Stability of bifurcating solutions for the Ginzburg-Landau equations

This paper is concerned with superconducting solutions of the Ginzburg-Landau equations for a film. We study the structure and the stability of the bifurcating solutions starting from normal solutions as functions of the parameters (kappa, d), where d is the thickness of the film and kappa is the Ginzburg-Landau parameter characterizing the material. Although kappa and d play independent roles in the determination of these properties, we will exhibit the dominant role taken up by the product nd in the existence and uniqueness of bifurcating solutions as much as in their stability.
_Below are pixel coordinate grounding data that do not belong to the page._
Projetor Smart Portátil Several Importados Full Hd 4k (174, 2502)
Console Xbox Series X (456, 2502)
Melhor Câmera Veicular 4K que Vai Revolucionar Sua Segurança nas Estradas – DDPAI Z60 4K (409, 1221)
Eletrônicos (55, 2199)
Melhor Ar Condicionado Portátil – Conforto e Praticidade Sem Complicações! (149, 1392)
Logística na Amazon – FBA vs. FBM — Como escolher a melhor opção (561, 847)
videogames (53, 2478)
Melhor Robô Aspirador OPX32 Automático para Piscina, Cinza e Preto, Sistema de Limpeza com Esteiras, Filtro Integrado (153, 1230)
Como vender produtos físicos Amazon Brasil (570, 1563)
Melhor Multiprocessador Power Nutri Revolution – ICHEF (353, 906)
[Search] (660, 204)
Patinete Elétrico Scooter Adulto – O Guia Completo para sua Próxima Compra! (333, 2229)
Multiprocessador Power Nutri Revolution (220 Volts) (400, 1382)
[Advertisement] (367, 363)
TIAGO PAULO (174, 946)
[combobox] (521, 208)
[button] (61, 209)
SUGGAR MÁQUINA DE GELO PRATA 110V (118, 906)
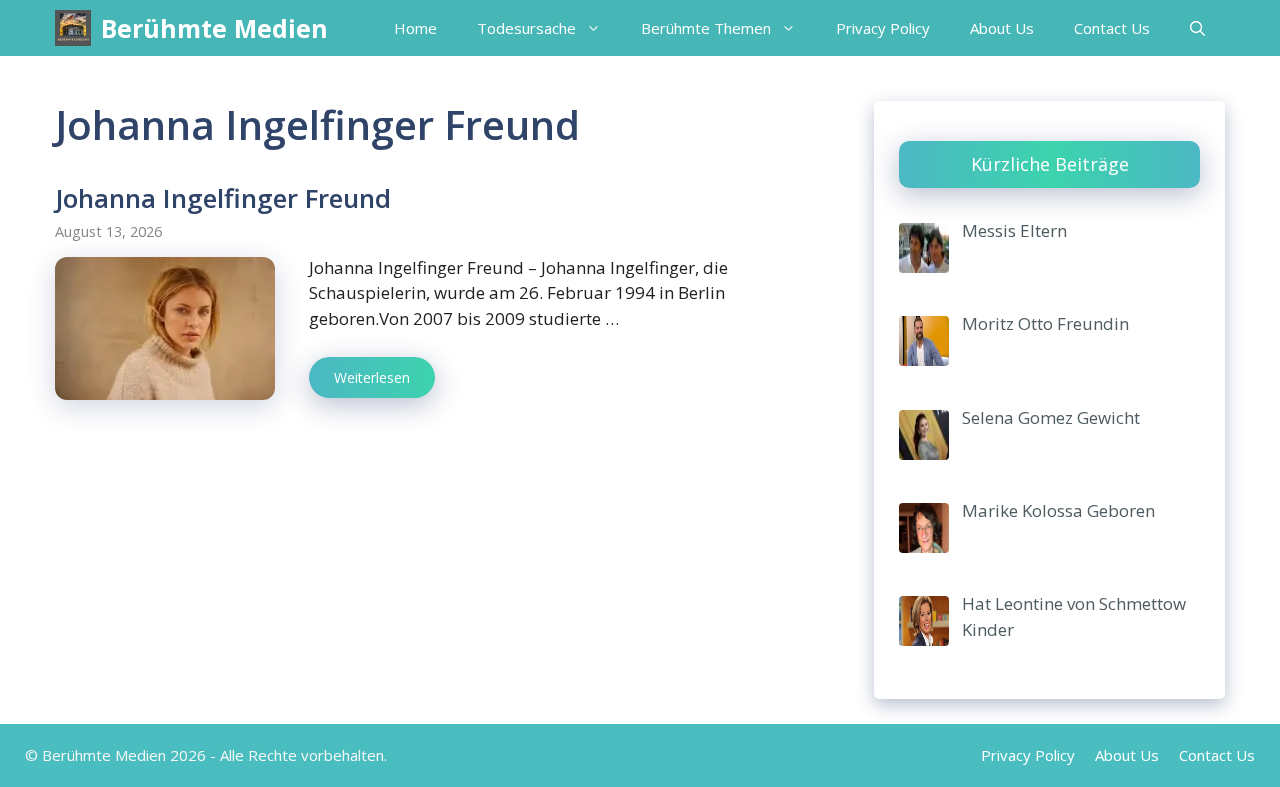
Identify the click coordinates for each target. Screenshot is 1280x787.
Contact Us (1112, 28)
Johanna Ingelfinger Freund (223, 198)
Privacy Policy (883, 28)
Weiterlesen (372, 377)
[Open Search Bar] (1197, 28)
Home (415, 28)
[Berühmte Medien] (73, 28)
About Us (1002, 28)
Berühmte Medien (214, 28)
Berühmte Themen (706, 28)
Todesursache (526, 28)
Using the semi-classical analysis developed in our previous papers for getting the existence of asymmetric solutions and asymptotics for the supercooling field, we prove in particular that the symmetric bifurcating solutions are stable for (kappa, d) such that kappa d is small and d less than or equal to root 5 - eta (for any eta > 0) and unstable for (kappa, d) such that kappa d is large. We also show the existence of an explicit critical value Sigma(0) such that, for kappa less than or equal to Sigma(0) - eta and kappa d large, the asymmetric solutions are unstable, while, for kappa greater than or equal to Sigma(0) + eta and kappa d large, the asymmetric solutions are stable. Finally, we also analyze the symmetric problem which leads to other stability results.